- **Source document**:
▼

Rebecca Lynn Thomas:

Oh. I I think about this sometimes because I think it's a very fortunate thing when we get to that place where we say, I am not doing this anymore. And then it's another thing to actually not do it anymore. Right? Those are 2 very different decisions.

Rebecca Lynn Thomas:

And the first one can take time to get to where you're like, okay, now I'm actually ready to do something about it. And so there's no shame in that. Number 1, I would say like the first step is realizing this is an unsafe place for me to be and I need to do something different. Now, if there's like physical abuse going on, the sooner the better. Right?

Rebecca Lynn Thomas:

But I think there are so many reasons that women stay, and it breaks my heart that that's true. And, you know, I was not I'm gonna go off track here just for a second, but I was in the break room at my office one time and we were talking about some documentary where a woman had been abused by this guy, ended up in this bad relationship. And this woman I worked with said, I don't understand how women can end up in relationships like that. Like, that's just so stupid. And I looked at her and I was like, aren't you lucky that it never happened to you?

Carmel Ecker:

Yeah. But it happened

Rebecca Lynn Thomas:

to me, and I'm an intelligent person. Yeah. So how dare you?

Lindsay Carlson:

Right? Like, this It happens to everyone. Like, oh, lots of life.

▲

- **Problems to work on**:
- a) In the conversation transcript, what two decisions does Rebecca Lynn Thomas call very different?
- b) Continue the conversation transcript from its last sentence.
The lines that follow come from a different source than the conversation transcript.

- **Data extract**:

▼

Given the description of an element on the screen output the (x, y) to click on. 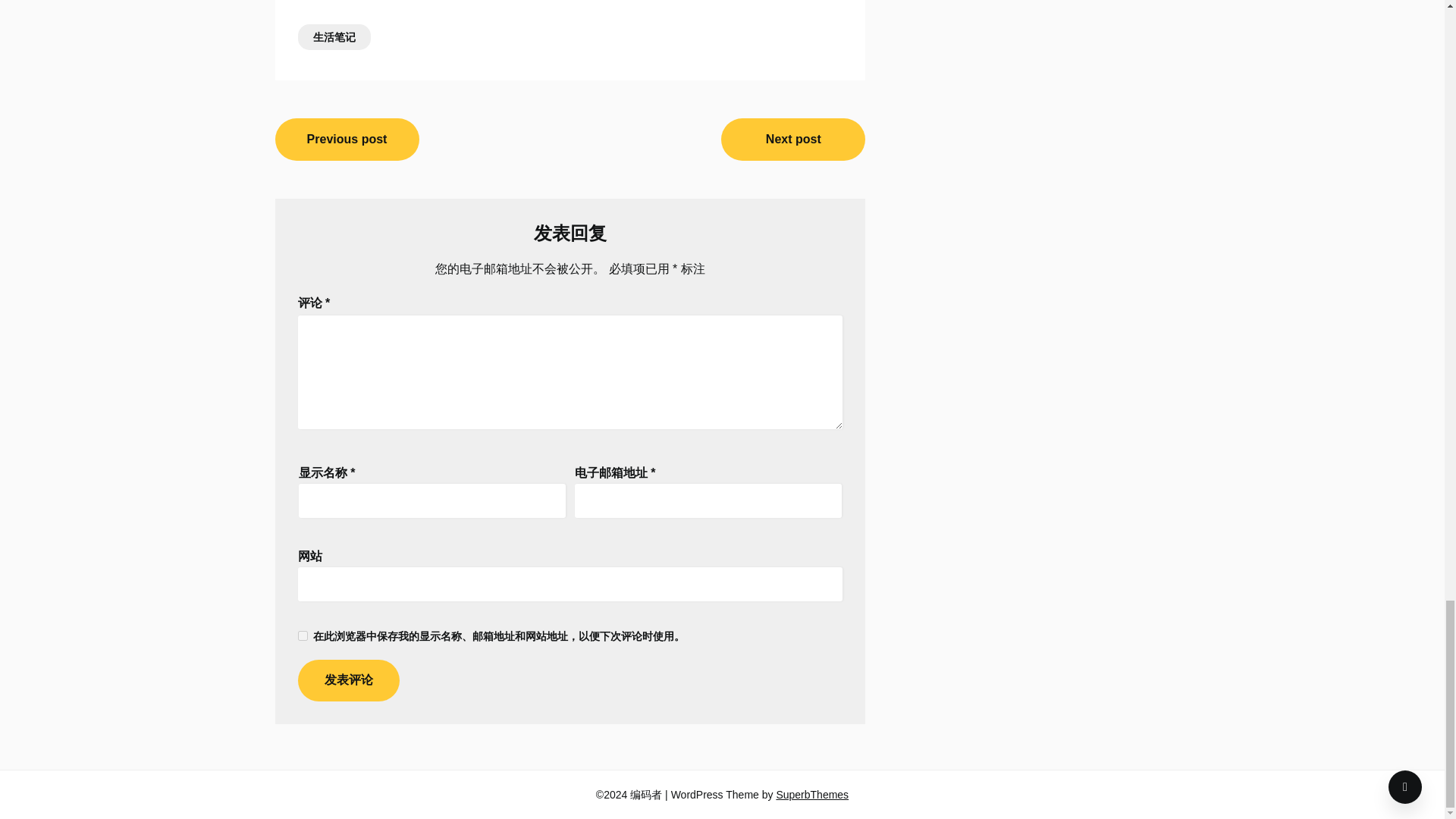
Next post (792, 138)
Previous post (347, 138)
yes (302, 635)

▲

- **Outputs for the tasks**:
- a) Saying "I am not doing this anymore" and then actually not doing it anymore.

- b)
Carmel Ecker:

Assumption is that the relationship starts out that way. And the reality is that that's not what happens. You like, there is a process. It's I I don't know if grooming would be the right word for it. But, really, like, you get wooed in, and everything's nice nice, and it's wonderful.

Carmel Ecker:

And then just little by little you know, and I think you've used this term before, Lindsay, the frog in boiling water. Right? Where the temperature just keeps rising and you don't really notice it because the the change is so gradual.

Lindsay Carlson:

And I

Carmel Ecker:

think that's where, you know, that's the assumption that people make is that when it starts out that bad, well, it doesn't. It never does.

Rebecca Lynn Thomas:

Because you're right.

Carmel Ecker:

No one would get into a relationship like that if they if that was how it started.

Rebecca Lynn Thomas:

Exactly. Yeah. So, you know, the other thing I think of too is because it's this use of words, you know, when we're talking about the way that this kind of warms up and you're in the beginning, it's a lot of love bombing. Right? All the words we wanna hear.

Rebecca Lynn Thomas:

How much how beautiful you are and how much I love you and all these things. And and there's just a lot of attention and all this stuff. And so when that starts to be taken away and now there's conflict because it started to be taken away. And like even in this case, I'm saying, I don't wanna do this anymore. I'm done.

Rebecca Lynn Thomas:

This is not a good place for me and my children to be. Well, now the words come back.

Carmel Ecker:

Mhmm.

Rebecca Lynn Thomas:

And so there has to be a recognition that these are not true things coming out of this person's mouth. And that takes time to get to a place where it's like, I want to hope the best for everyone. I love being able to see people's potential and think this person could be so amazing. But potential is different than actual behavior and actual love and all these things. Right?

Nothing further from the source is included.